A dire il vero non si capisce bene se gli studiosi giapponesi preferiscano il pessimismo della ragione o l'ottimismo della volontà e forse, alla fin fine, quello che auspicano è solo una prospettiva di commercializzazione proficua del loro lavoro: modulare la quantità di dopamina per iniettare un po' di realismo depressivo agli esaltati e un po' di illusione ai depressi. I motivi per cui questi studi vengono fatti e regolarmente ripresi dai giornali di tutto il mondo, nonostante la loro inutilità, sono vari e complessi ma la cosa fondamentale è la cultura commerciale, per nulla scientifica, della relazione con il mondo che li fa nascere.

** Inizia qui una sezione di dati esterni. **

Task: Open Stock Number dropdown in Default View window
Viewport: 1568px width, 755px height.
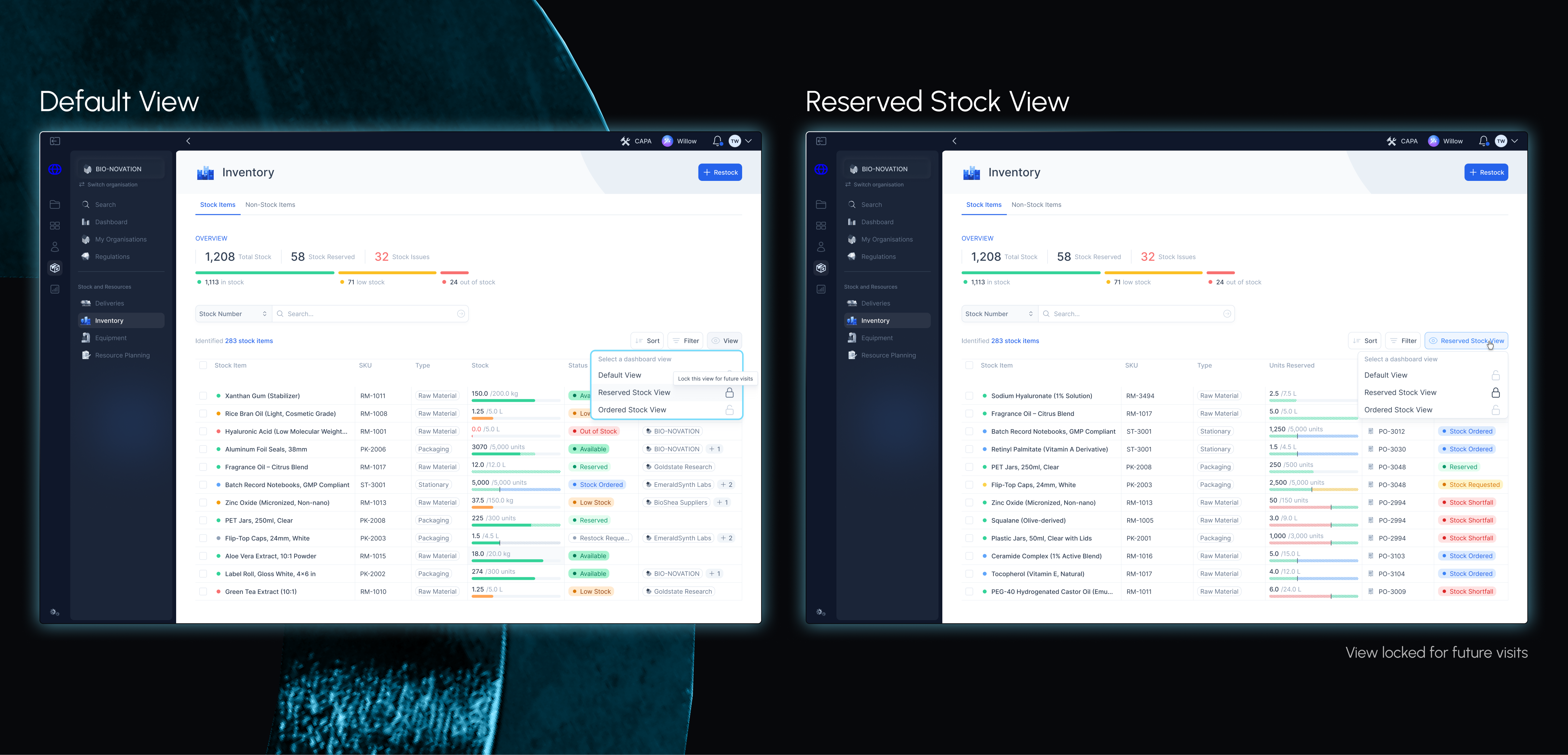Action: (233, 314)
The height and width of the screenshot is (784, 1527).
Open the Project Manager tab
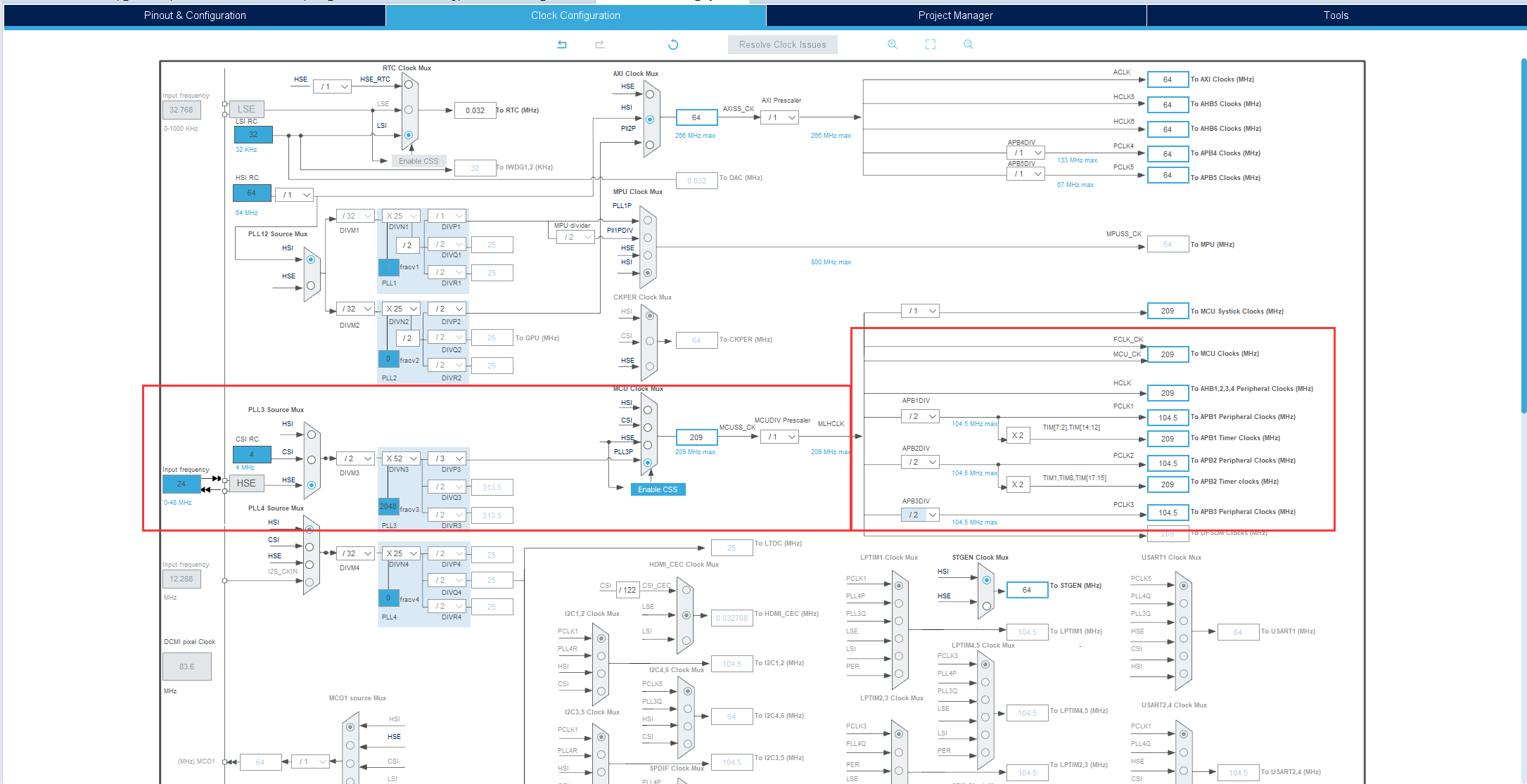coord(955,15)
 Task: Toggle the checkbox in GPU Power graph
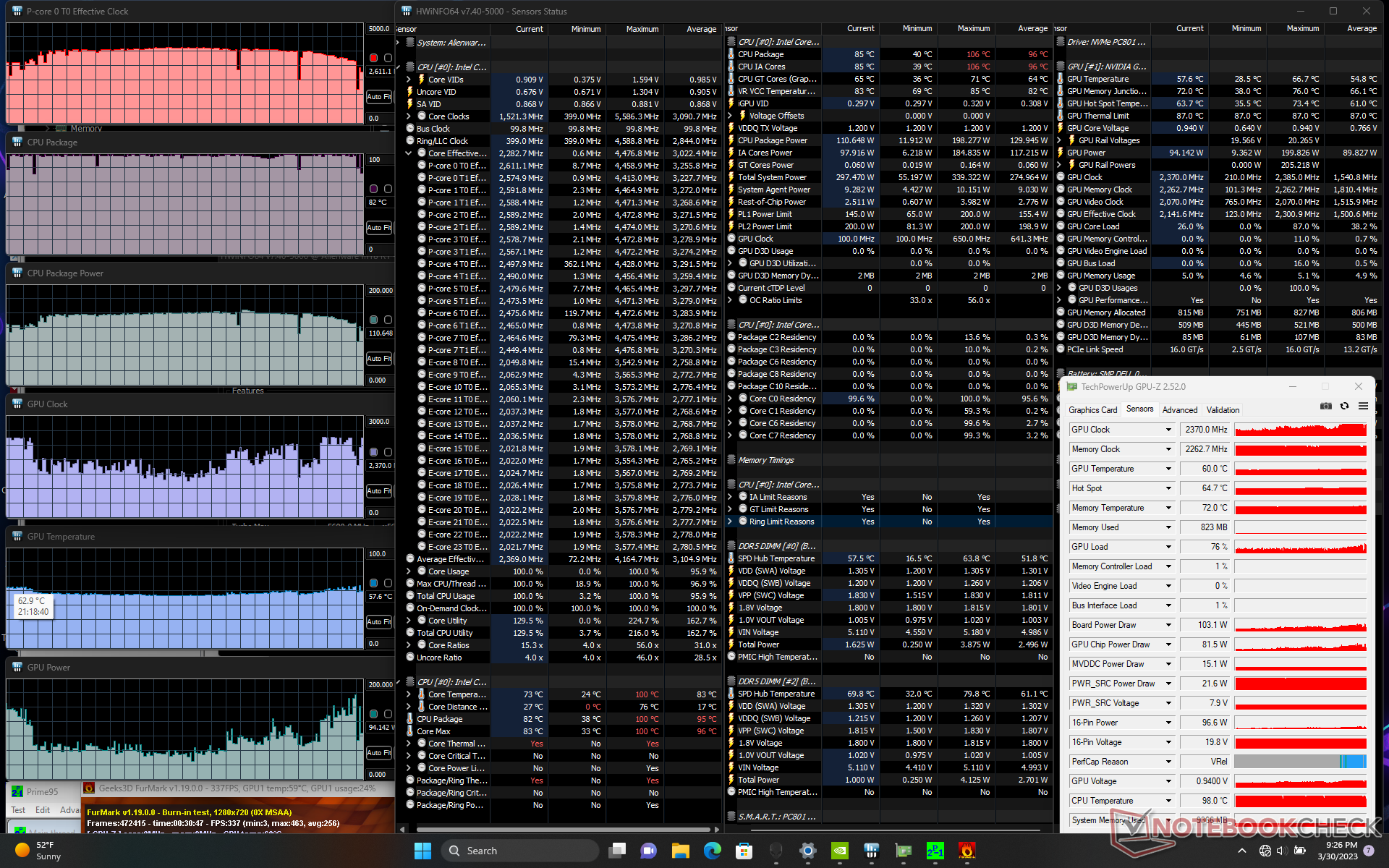click(x=388, y=714)
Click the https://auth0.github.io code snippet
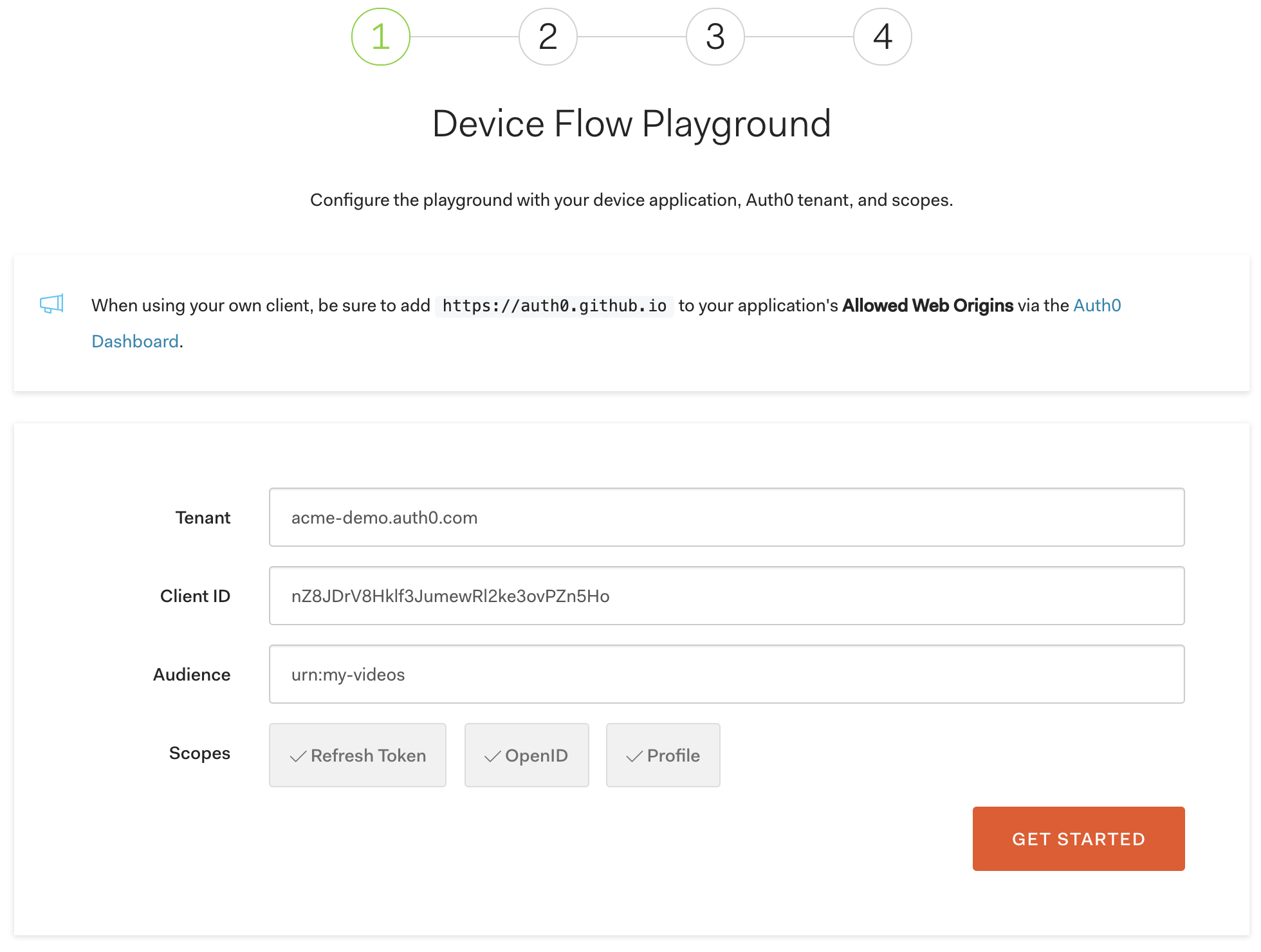Image resolution: width=1261 pixels, height=952 pixels. click(x=554, y=306)
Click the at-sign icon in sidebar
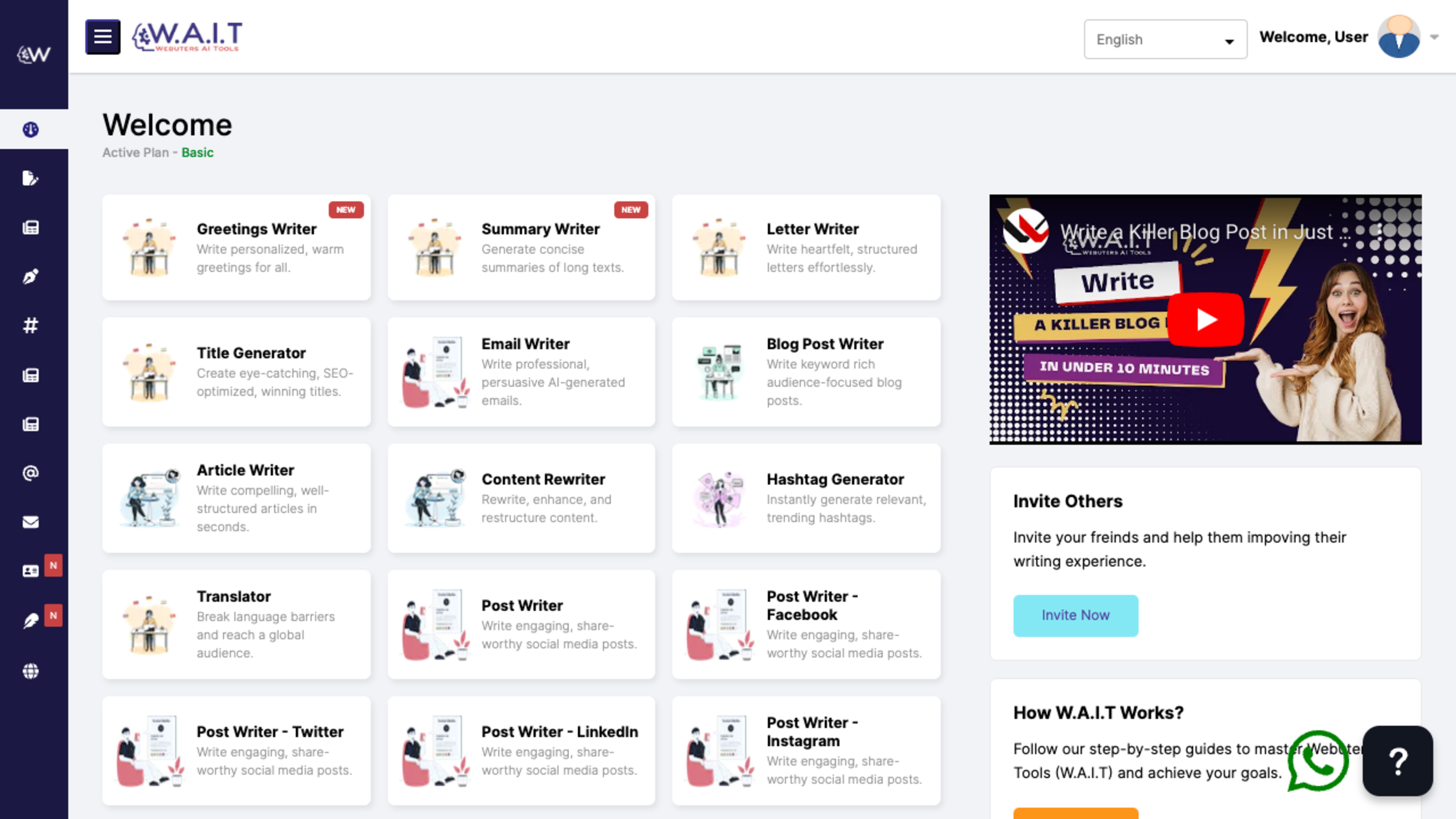The image size is (1456, 819). coord(31,473)
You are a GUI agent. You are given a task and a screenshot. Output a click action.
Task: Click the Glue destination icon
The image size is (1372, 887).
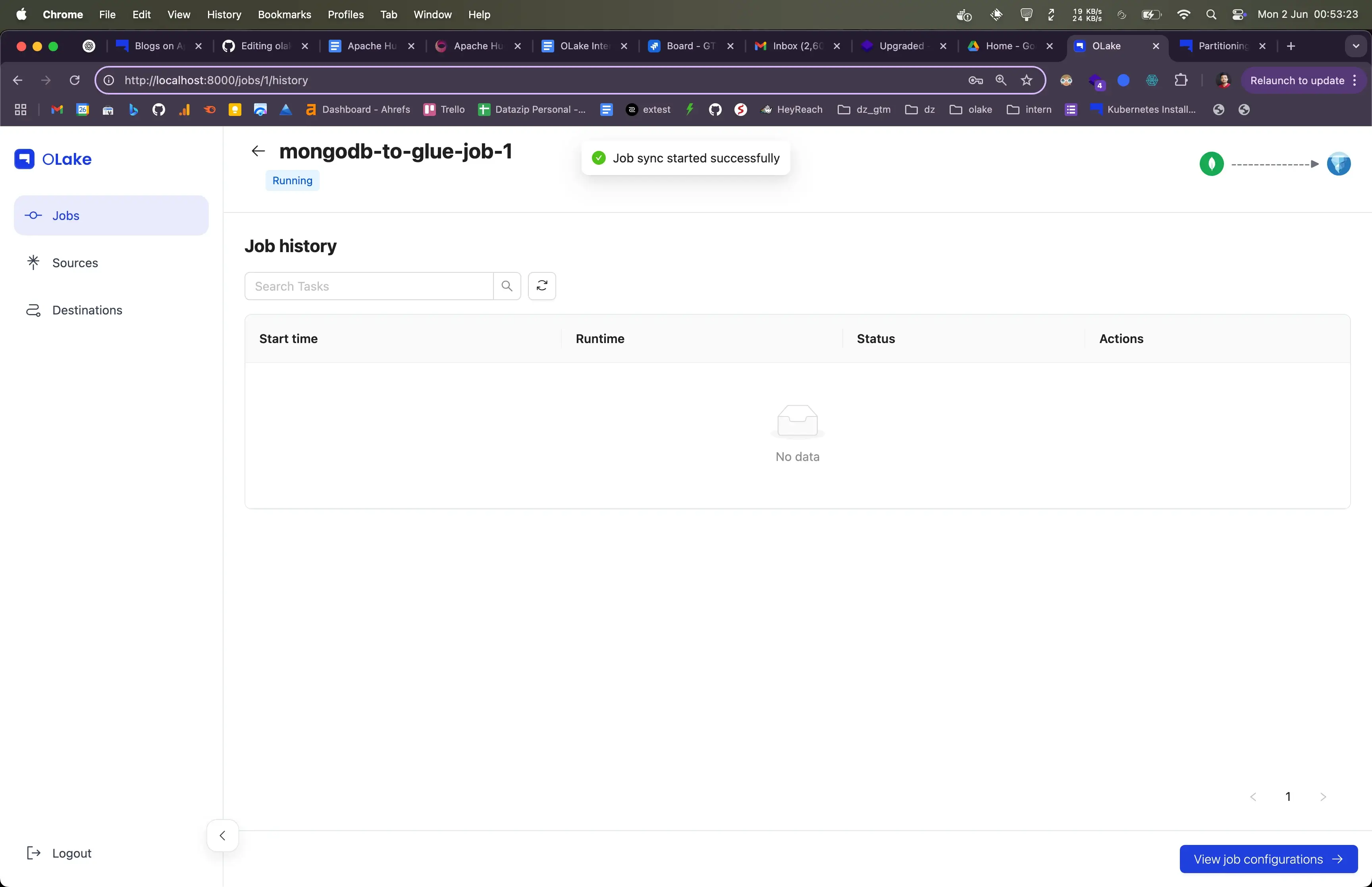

Pregevole e molto godibile
Pregevole e molto godibile questo secondo medaglione psicoanalitico di Sarantis Thanopulos. Al centro dell’attenzione: la cultura commerciale, non scientifica, “della relazione con il mondo” che fa nascere molti inutili studi di impianto cognitivista dedicati ai nostri quotidiani modi di essere e alle nostre basilari modalitá di funzionamento. Il testo va letto, se non altro per la sua brevità, incisività e chiarezza. Non voglio togliere al lettore il piacere della scoperta. Mi limito a raccomandare la lettura del medaglione anche per la presa di posizione antiriduzionista che lo attraversa: antiriduzionista, qui, significa avversa ad ogni tentativo di “RIDURRE la complessità del nostro pensiero, dei nostri sentimenti e dei nostri desideri in schemi neurobiochimici”. Polemica, quella di Sarantis, attuale e NECESSARIA, soprattutto se si tiene conto degli effetti devastanti, prodotti sulla CURA, dal prevalere, nei nostri servizi, di un cognitivismo monoparadigmatico e riduzionista. Ogni clinico onesto e competente potrebbe/dovrebbe intervenire, anche qui, portando esemplificazioni concrete di questi effetti devastanti, pagati dai pazienti sulla loro pelle.